Sunday, September 14, 2008

September Fitness Tip of the Month

Contributed by Brien A. McMurray, CSCS, M.A., Personal Trainer SPORT FIT Severna Park

When involved in a weight training program, to reach maximum benefits, an individual should train 3 times per week with a 48 hour period of rest in between each session. Research has found this to be the ideal method of weight training. Satisfactory results also can be made by training twice per week. Even training once per week on a regular basis can make positive results.

When designing your workout plan, it is very important that you change your workout program every 4, 5, or 6 weeks. No matter what type of resistance training one does, we all go through what is known as the General Adaption Syndrome. At the beginning of any type of weight training program, your body reacts, initially, by experiencing muscle soreness. Quite often, our strength actually decreases. After a few days or even a week, we go through “super compensation.” The body actually begins to adapt to the exercises and the individual begins to handle more weight and can perform more reps or repetitions. This period usually occurs between weeks 2-5. Right around week 4-6, the body plateaus and little to no improvement occurs.

At this point in the cycle, it is critical to change the program entirely. A new resistance program with a whole new set of exercises needs to be started. By setting up a new program, it will prevent plateauing and as a result steady progress will be made in improving overall strength.

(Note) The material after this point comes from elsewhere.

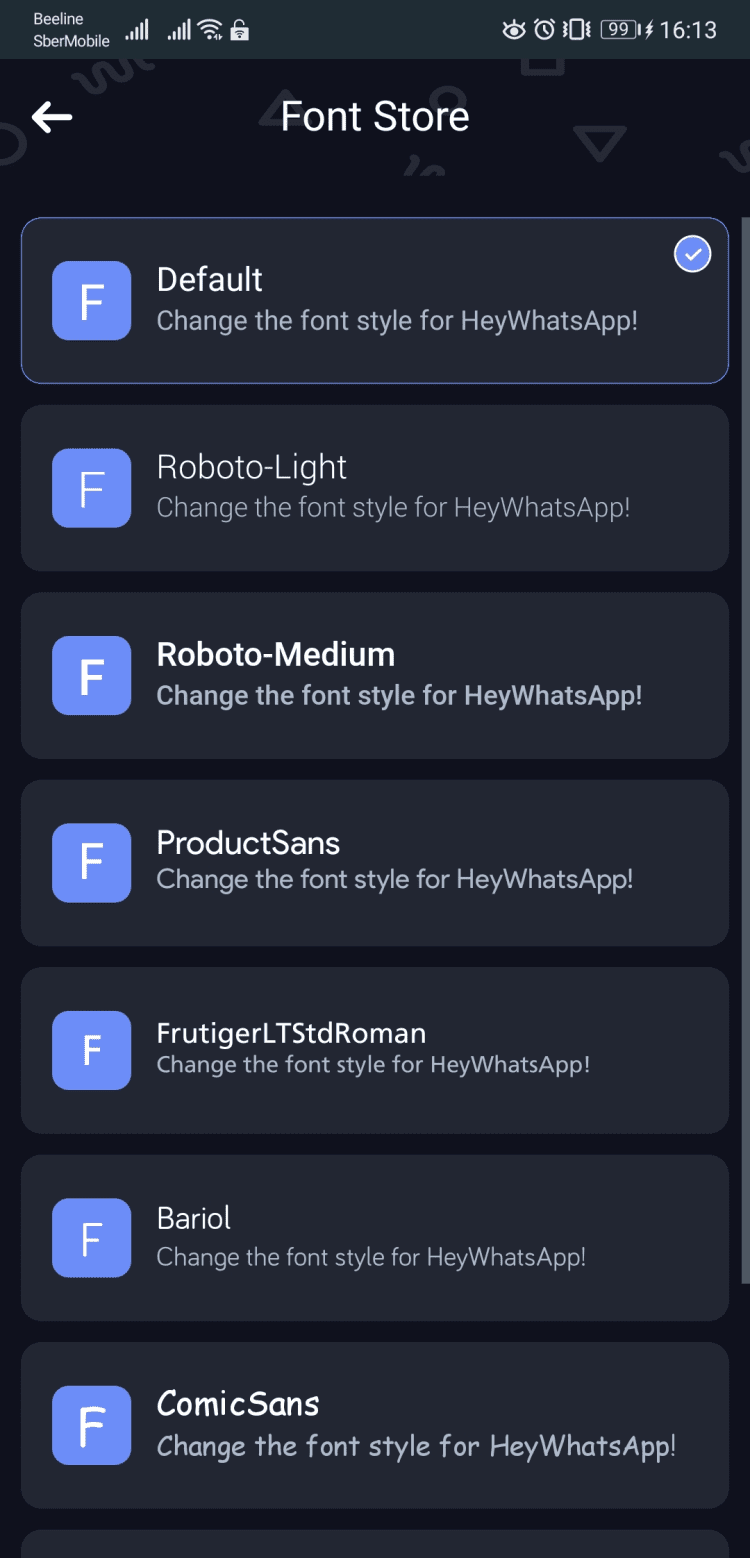Click the Font Store title
The image size is (750, 1558).
(x=375, y=117)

When most adults train, they tend to perform exercises that were introduced to them when they were younger. Quite often the variety of exercises is limited. Over time, progress becomes limited and quite boring. In addition, adults can experience “overuse injuries.”

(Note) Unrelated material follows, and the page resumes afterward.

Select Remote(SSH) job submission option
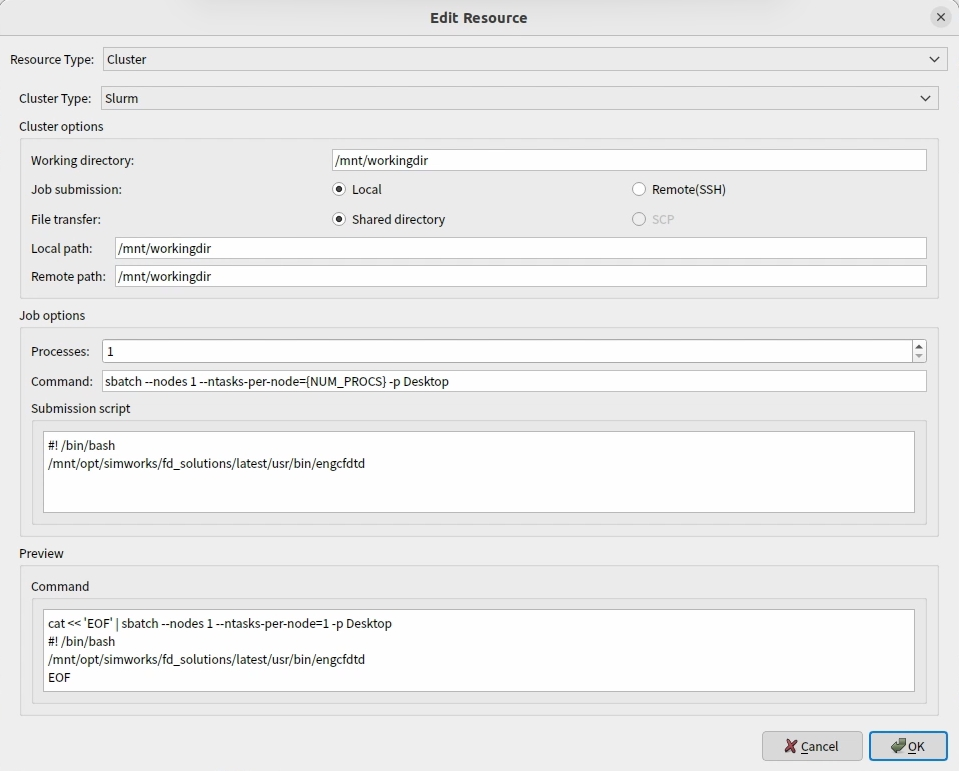639,189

If you find that you have experienced any of these problems and you would like to see positive and steady improvement in your resistance program, consider hiring a Personal Trainer to reach your goals. A Personal Trainer will also make certain that you address all the critical areas of strength. Quite often, people neglect critical areas and over emphasize other areas. Common areas neglected are upper body pulling exercises, lower back strength, abdominal strength, and core strength.